Il “souvenir” più importante

I racconti delle persone incontrate, le immagini dei luoghi e delle persone che si sono rialzati dalle macerie

Ciò che colpisce di più della Ex-Jugoslavia è la sua normalità. Non fosse per la lingua differente e non conoscessi il suo passato non ti renderesti nemmeno conto di avere attraversato un confine. Il pullman avanza inoltrandosi nei Balcani passando per Slovenia, poi Croazia per raggiungere la Bosnia Erzegovina. Sei seduto che guardi il paesaggio scorrere davanti ai tuoi occhi e in quel momento pensi a quello che ti è stato raccontato a proposito di quei luoghi, della guerra che ha fatto tremare la spina dorsale di quella infinita distesa di montagne, di come la gran parte del mondo si sia girata di spalle.

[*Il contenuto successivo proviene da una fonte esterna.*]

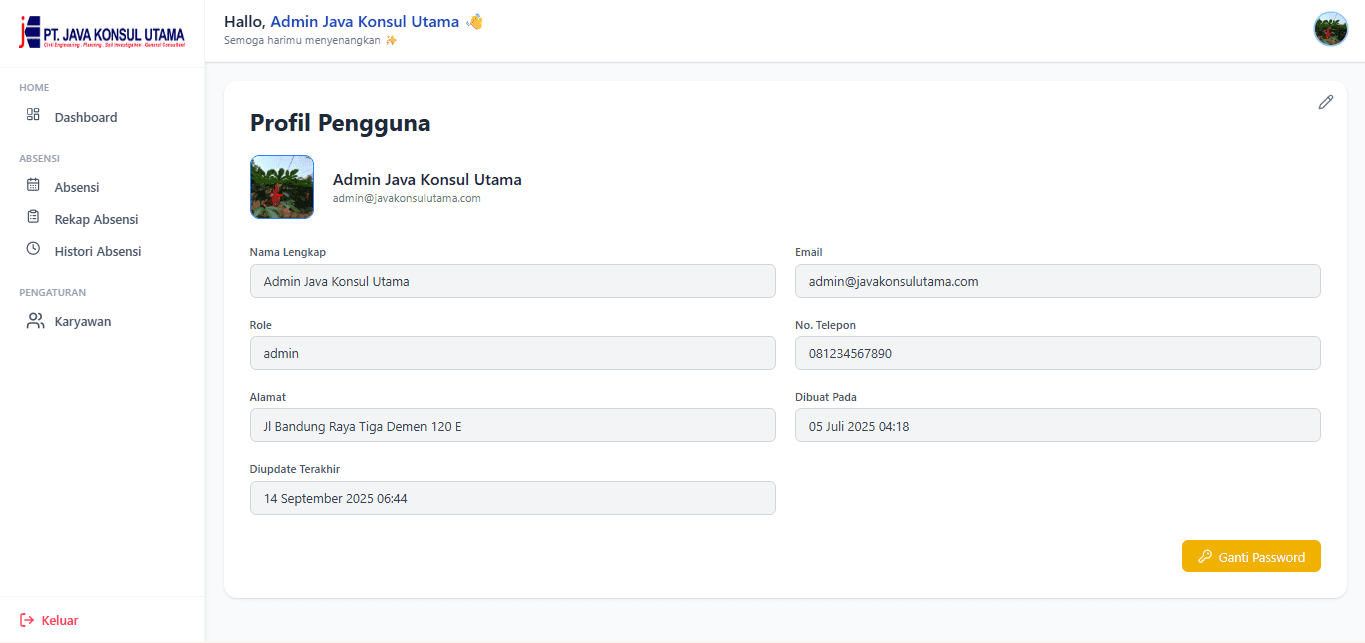Screen dimensions: 1365x643
Task: Click the pencil edit profile icon
Action: 1326,102
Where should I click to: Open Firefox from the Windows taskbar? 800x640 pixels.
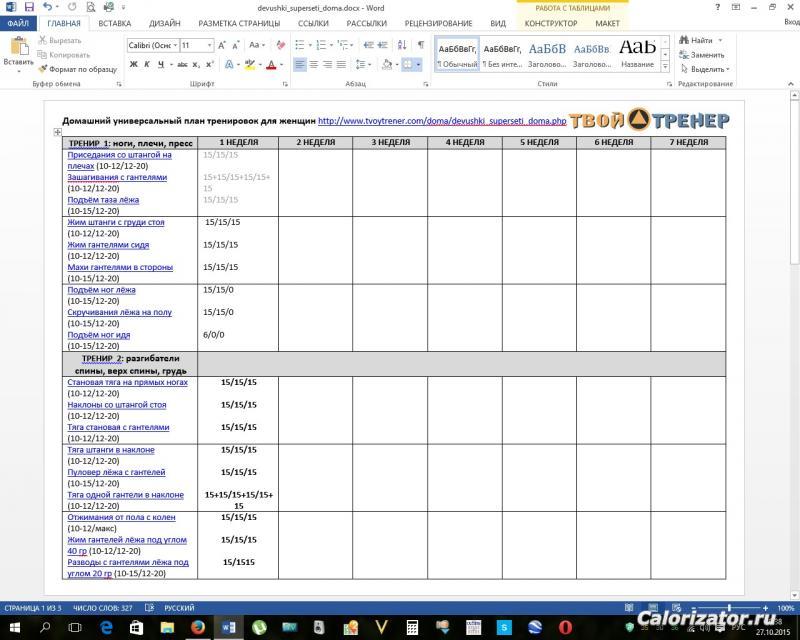click(x=197, y=627)
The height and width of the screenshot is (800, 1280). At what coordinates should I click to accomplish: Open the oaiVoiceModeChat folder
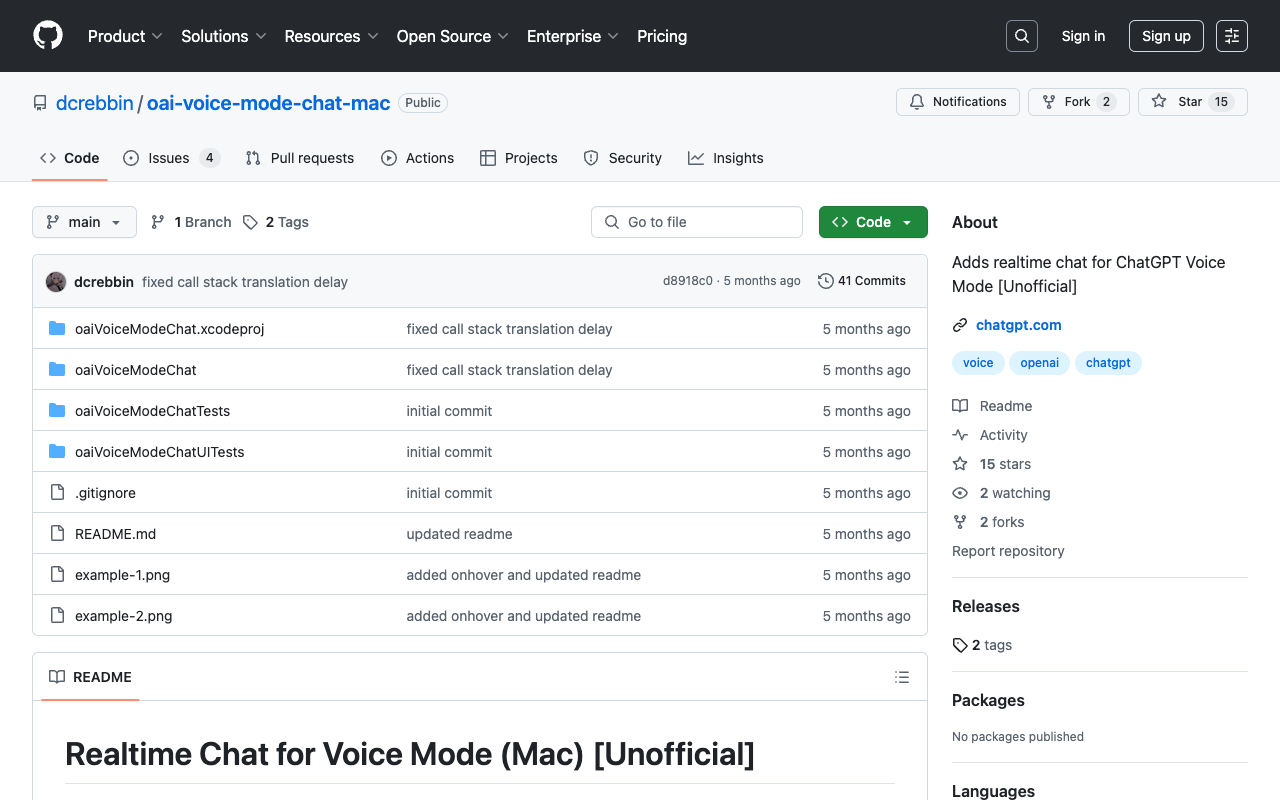click(135, 369)
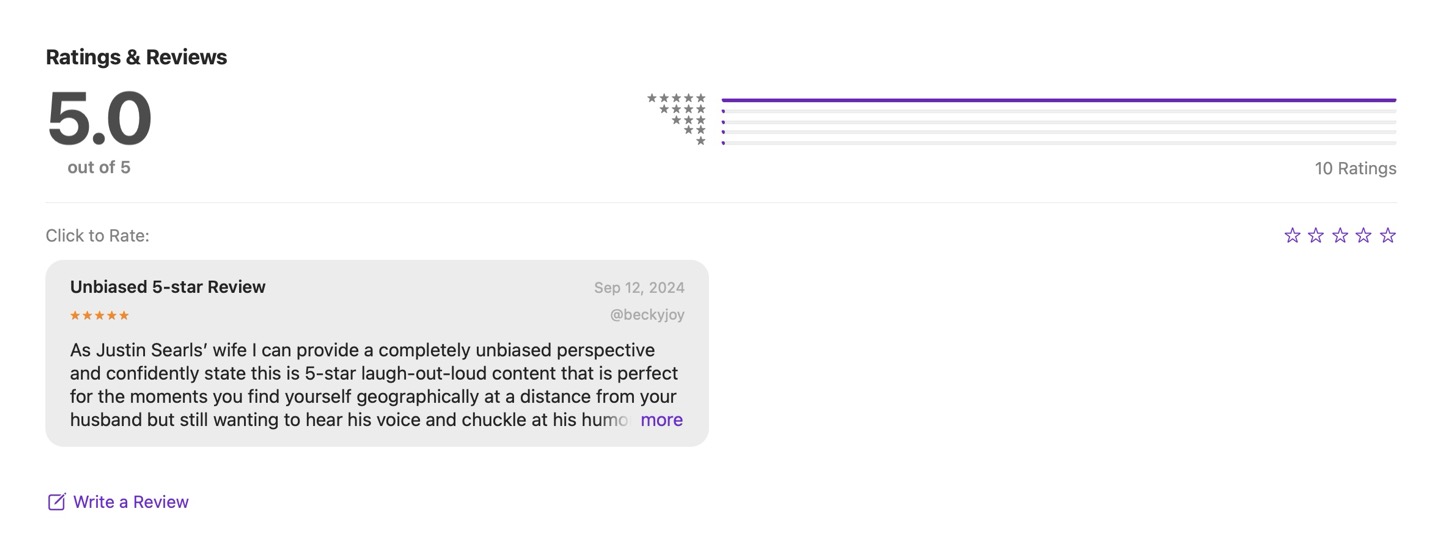Click the full purple five-star rating bar
The height and width of the screenshot is (549, 1440).
coord(1058,100)

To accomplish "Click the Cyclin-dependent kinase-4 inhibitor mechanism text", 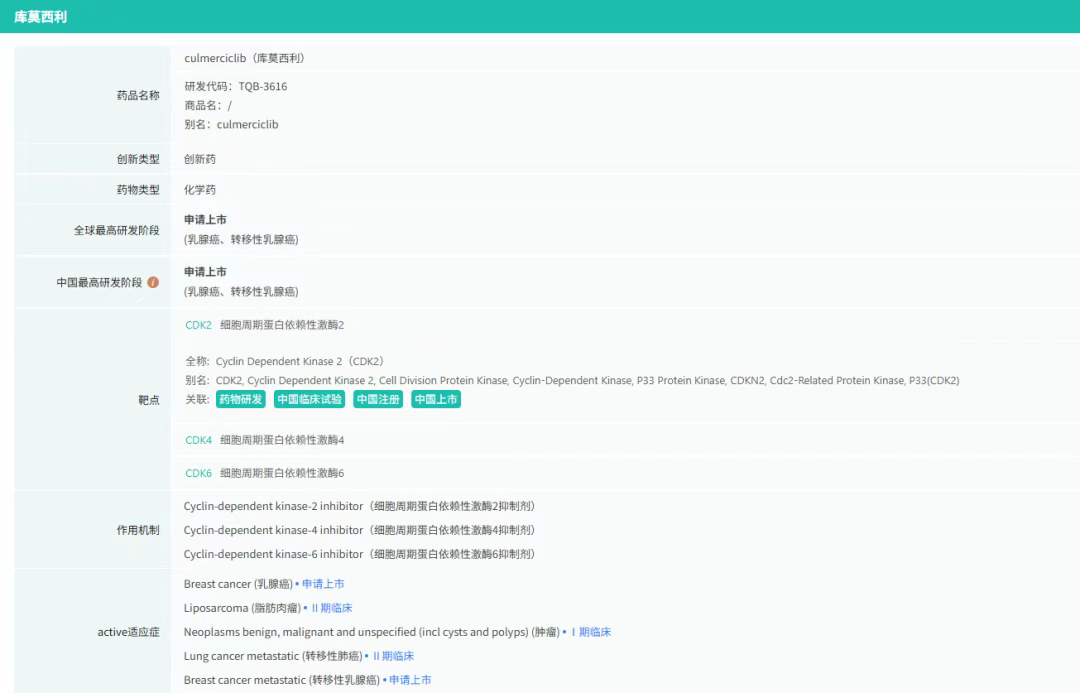I will [x=273, y=530].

Avvicinandosi a Mostar, prima tappa del viaggio d’istruzione, cominci a notare i segni fisici, le cicatrici visibili del conflitto. Intravedi case crivellate da colpi d’arma da fuoco, intravedi cimiteri fatti di centinaia di lapidi bianche che riflettono la luce calda del mattino. Come hai visto nelle foto prima di partire. Adesso però ti ci trovi davanti. Quando sarai a Sarajevo potrai passare le dita in quei segni sulle pareti degli edifici. Potrai toccare con mano. Cambia tutto. E così cominci a guardare quei luoghi con un occhio differente, più consapevole. La fantasia ti porta indietro nel tempo e immagini di essere stato lì a correre per quelle strade con le braccia strette attorno alla testa, con il terrore di essere colpito da un proiettile, oppure di essere sdraiato in cima ad una collina, in un prato verde, l’occhio vigile che guarda attraverso il mirino della tua arma da cecchino e punta con la canna del fucile l’altro te che si protegge scappando fra le case. Come a Sarajevo. Un tuo conoscente serbo, con cui avevi sempre cordialmente parlato, dalla collina aspettava che tu passassi nel suo campo visivo per atterrarti. Come a Mostar. Ma mentre la tua è solamente fantasia, in quelle città, come in tutta la Bosnia, questa divisione accadde veramente. La tua fantasia si concretizza nei racconti fatti di realtà, di esperienza diretta, delle persone che hai incontrato durante il viaggio d’istruzione. Il generale che, seppur serbo, si schierò dalla parte dei musulmani-bosniaci assediati a Sarajevo; il giovane bosniaco che visse la sua infanzia durante l’assedio, l’uomo e le donne che persero il padre, il marito, i figli nella strage a Srebrenica. Il racconto delle loro esperienze dirette, vissute sulla loro pelle, è il “souvenir” più importante che porto a casa da Sarajevo e dalla Bosnia, assieme alle immagini stampate nella mia mente dei luoghi e delle persone che con una spinta si sono rialzati dalle macerie. Riconosco agli abitanti la grande forza che li ha spinti a voltare pagina, tenendo ben presente quelle precedenti. E li ringrazio per averci resi partecipi della loro storia, che deve essere raccontata e tenuta viva, per non dimenticarsene un’altra volta.